Exercise requirements:
a) In the court excerpt, shorten the paragraph that begins "Moreover, even if appellant had called Vinson" or turn it into a list, keeping its main facts.
b) Duplicate the part of the court excerpt starting with "Certainly, if you" and going on through "can do that.".

Given text:
————————

Certainly, if you would like to call him as a witness and you believe that he may testify, you can call him, and we will see whether or not he asserts his Fifth Amendment rights. If he does so, we can do that.

(Tr. 19.)

{¶ 45} Moreover, even if appellant had called Vinson to testify, as recently stated by this court in State v. Whiteside, 10th Dist. No. 08AP-602, 2009-Ohio-1893, despite the defendant's reliance on Cooper, there is no "right" of a defendant to call a witness solely for the purpose of invoking his or her Fifth Amendment rights. Id. at ¶ 58, citing State v. Reed, 10th Dist. No. 08AP-20, 2008-Ohio-6082, ¶ 54. The Supreme Court of Ohio in State v. Kirk (1995), 72 Ohio St.3d 564, expressly limited and distinguished Cooper and held that a trial court may exclude a person from appearing as a witness on behalf of a criminal defendant at trial if the court determines that the witness will not offer any testimony but merely intends to assert the Fifth Amendment privilege against self-incrimination. Id. at paragraph one of the syllabus.

————————

Dataset excerpt:
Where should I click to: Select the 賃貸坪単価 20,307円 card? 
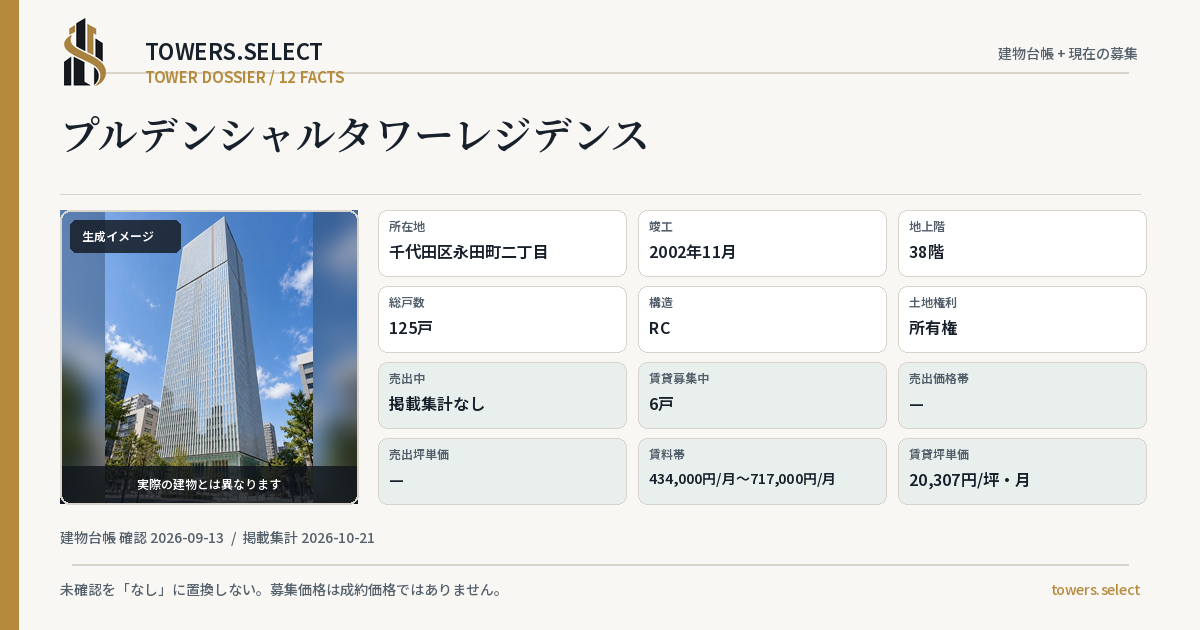click(1022, 471)
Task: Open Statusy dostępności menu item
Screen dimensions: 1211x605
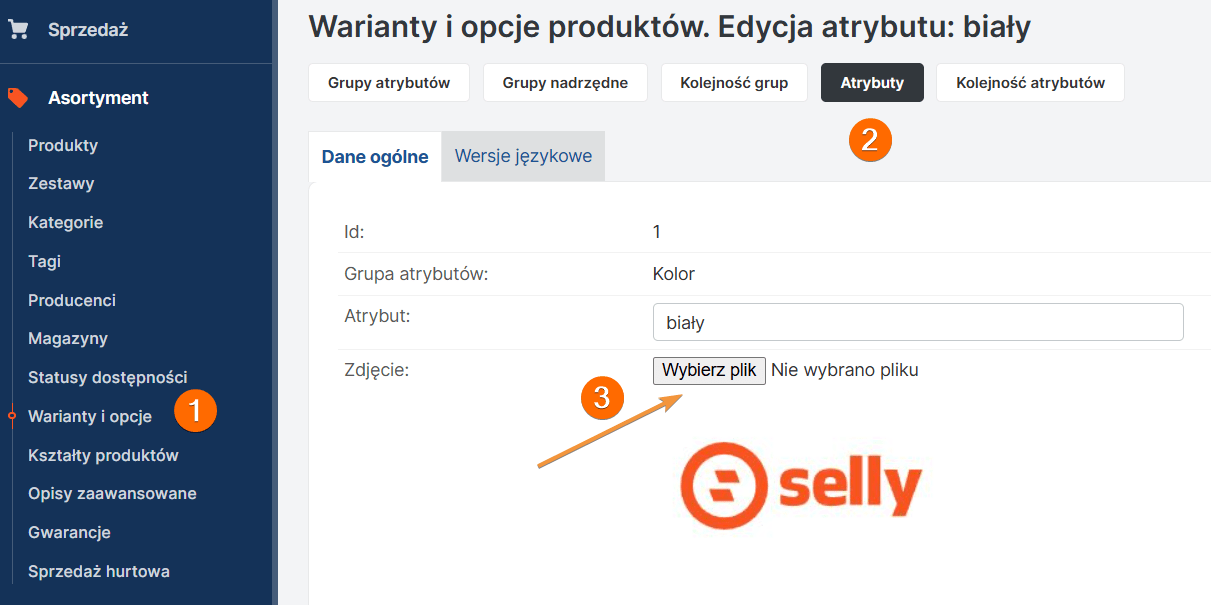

————————

The results:
a)
- Even if appellant had called Vinson to testify, this court stated in State v. Whiteside (10th Dist. No. 08AP-602, 2009-Ohio-1893) that a defendant has no "right" to call a witness solely so the witness can invoke Fifth Amendment rights. The court said this despite the defendant's reliance on Cooper, and the point cites State v. Reed (10th Dist. No. 08AP-20, 2008-Ohio-6082).
- In State v. Kirk (1995), 72 Ohio St.3d 564, the Supreme Court of Ohio expressly limited and distinguished Cooper.
- Kirk held that a trial court may exclude a person from appearing as a witness for a criminal defendant at trial if the court determines that the witness will offer no testimony and merely intends to assert the Fifth Amendment privilege against self-incrimination.

b)
Certainly, if you would like to call him as a witness and you believe that he may testify, you can call him, and we will see whether or not he asserts his Fifth Amendment rights. If he does so, we can do that.